Chiriquí is famed for its coffee farms and cloud forests, and hosts a large number of ex-pats, particularly in the centrally located town of Boquete. It’s worth noting, however, that Boquete can be worlds more expensive than the more authentic areas of the country, and is comparable to a U.S. mountain town destination in many ways. Still, for those who get can experience cultural burnout in a new place for too long, it might be a good place to recuperate.
Bocas del Toro
Bocas del Toro, or “the mouth of the bull,” is also up there on must-see areas in Panama. Many call it Panama’s best-kept secret, and that may be true. While this is a popular retirement area for ex-pats and there are a few resorts, most of the archipelago maintains an authentic vibe and many areas are protected for conservation. It’s a well-known party destination comparable to Cancun or Playa Tamarindo, but there are some great relaxing beaches and plenty of local cultures to take in as well. Similar to San Blas, unless you’re flying in, you’ll need to take a bus or shuttle and then a water taxi to get to Bocas. The water taxi, which costs around $10 will drop you off in Bocas Town on the main island of Isla Colón, which has the feel of a small bohemian surf town and backpacker destination. Here you’ll find a mix of tourist-serving establishments and local cultural fare.

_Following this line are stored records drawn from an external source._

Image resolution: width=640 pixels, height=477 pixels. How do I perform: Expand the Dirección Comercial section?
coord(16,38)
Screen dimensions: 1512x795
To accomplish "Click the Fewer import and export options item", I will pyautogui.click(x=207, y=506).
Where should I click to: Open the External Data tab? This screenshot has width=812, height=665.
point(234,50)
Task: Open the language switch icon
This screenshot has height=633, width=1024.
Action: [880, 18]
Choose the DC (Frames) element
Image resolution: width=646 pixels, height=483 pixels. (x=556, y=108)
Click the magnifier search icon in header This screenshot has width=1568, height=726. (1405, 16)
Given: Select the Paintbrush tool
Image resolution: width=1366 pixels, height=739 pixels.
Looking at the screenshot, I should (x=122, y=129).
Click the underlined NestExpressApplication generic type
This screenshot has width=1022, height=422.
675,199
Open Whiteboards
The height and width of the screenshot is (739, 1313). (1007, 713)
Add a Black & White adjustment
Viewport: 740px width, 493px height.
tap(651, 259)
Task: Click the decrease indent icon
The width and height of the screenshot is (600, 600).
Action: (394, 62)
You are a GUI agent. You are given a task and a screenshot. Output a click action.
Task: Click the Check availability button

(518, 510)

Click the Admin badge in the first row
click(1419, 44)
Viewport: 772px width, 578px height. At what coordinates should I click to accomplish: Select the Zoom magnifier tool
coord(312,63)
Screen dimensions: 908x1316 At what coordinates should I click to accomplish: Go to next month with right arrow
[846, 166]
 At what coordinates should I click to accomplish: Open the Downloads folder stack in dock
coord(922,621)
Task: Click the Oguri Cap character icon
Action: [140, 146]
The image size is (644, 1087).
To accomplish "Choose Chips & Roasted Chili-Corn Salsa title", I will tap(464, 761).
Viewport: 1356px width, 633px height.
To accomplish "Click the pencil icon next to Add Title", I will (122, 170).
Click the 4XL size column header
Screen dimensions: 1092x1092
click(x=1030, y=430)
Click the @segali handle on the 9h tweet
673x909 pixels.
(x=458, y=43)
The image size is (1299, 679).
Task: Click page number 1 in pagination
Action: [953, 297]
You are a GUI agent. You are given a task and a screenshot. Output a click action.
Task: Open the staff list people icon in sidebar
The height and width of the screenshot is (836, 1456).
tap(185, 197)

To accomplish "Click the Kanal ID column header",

While the area is great for its local bohemian vibe, vibrant nightlife, and the novelty of water taxis and many places to stay literally on the water, many say that a visit to Bocas pales in comparison to the experience of San Blas. Still, it is a popular destination and well worth the visit. No matter where you stay, you’ll find getting around easy, as water taxis are plentiful and cheap. The most popular destinations in Bocas include Starfish Beach, Red Frog Beach, Bocas Town, and Dolphin Bay Reserve.
Should You Visit?
If you’re on the fence about whether or not Panama is worth the visit, the answer is probably “yes.” The best part about Panama and other Central American destinations is that you’re never stuck in one setting or locale. While a trip elsewhere may only offer one climate and vibe that you’re locked into, Central America is different and has a multitude of options.
If partway through your trip, you feel like you’ve had enough of the beach, you can be in a mountainous rainforest or densely populated city in just a few hours.
Also, please note that this list is just a small taste of what Panama has to offer. In addition to the locales we mentioned, you can stay in the Valle de Anton, explore the Gamboa Rainforest, and water taxi to countless islands on both the Caribbean and Pacific Coasts to see unique settings and wildlife.
Research before you go though! While most of the country is overwhelmingly safe, there are a few areas you should avoid and a few scams to be aware of. As with anywhere, this is most often on a neighborhood-by-neighborhood basis. Never be afraid to ask the concierge at your hotel or someone else you trust what you should be aware of, and always keep your valuables close at hand and in a safe place if you feel you’re in a rough part of town.
Avoid judgment though, as sometimes the places that seem or look rough at first are truly the most welcoming and authentic experiences you can have. Don’t be the person who flies to another country just to stay in their comfort zone!